Entrevista com o fisioterapeuta Fabrício Escudine

O shiatsu – tipo de massagem desenvolvida no Japão na segunda metade do século XIX – deve ser encarado com muita cautela pelo paciente com câncer, porque em alguns casos pode até prejudicar o tratamento. A afirmação é do fisioterapeuta Fabrício Escudine, que trabalha com essa técnica no atendimento a portadores de diversas doenças.

A palavra shiatsu significa pressão (Atsu) com os dedos (Shi). A técnica utiliza a pressão dos dedos feita em pontos diferentes do corpo considerados canais de energia e que são os mesmos utilizados na acupuntura. A escolha dos pontos a serem pressionados é feita de acordo com o diagnóstico do paciente e com a avaliação do profissional que vai aplicar a técnica. Em alguns casos, pode ser aconselhável o “kihon” completo, ou seja, a manipulação de todos os pontos de energia no corpo, com o objetivo de levar ao relaxamento e à provável melhora do quadro a ser tratado.

Cada diagnóstico e conseqüente definição da área a ser trabalhada determinam o tempo de duração da sessão, mas o ideal é que ela seja de pelo menos meia hora, explica Escudine. Também influem a reação do paciente e seu gosto pessoal. Um fator indispensável é que haja empatia entre o paciente e o terapeuta, em função da obrigatoriedade do toque que a técnica impõe.
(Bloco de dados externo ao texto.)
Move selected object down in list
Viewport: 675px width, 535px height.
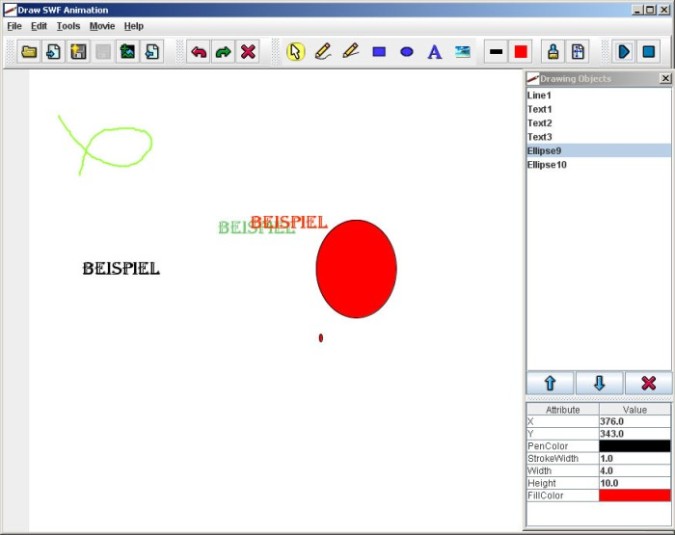pos(599,383)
O método não exige que o paciente tire a roupa.

Escudine ressalta que o paciente com câncer precisa ser cuidadoso antes de se decidir por esse tipo de terapia. Além da liberação do médico, é preciso avaliar o estágio da doença e do tratamento porque, explica o fisioterapeuta, dependendo das condições clínicas o shiatsu pode facilitar a disseminação do tumor em lugar de colaborar com o tratamento médico.

Segundo ele, se a doença não estiver estagnada o shiatsu é totalmente contra-indicado. Se estagnada e o paciente for liberado para utilizar essa técnica, ela só poderá trazer benefícios se for aplicada com leve pressão, de forma a não estimular a disseminação do tumor para outros locais do organismo. Ele ressalta que o shiatsu pode apenas contribuir para a qualidade de vida do paciente, uma vez que por si não conduz ou produz a cura do câncer.

Em alguns casos, é mais benéfico utilizar a drenagem linfática, principalmente para pacientes mastectomizadas, porque essa técnica contribui para evitar o linfedema, mas deve ser aplicada apenas por um fisioterapeuta”, conclui o especialista. Ele alerta, ainda, que para pessoas enfermas ou com quadros complexos de saúde é necessário assegurar-se sobre a capacitação, experiência específica e formação profissional (médicos ou fisioterapeutas) do profissional que venha a aplicar shiatsu, uma vez que a técnica é conhecida e até bem aplicada popularmente por pessoas das mais variadas origens e profissões.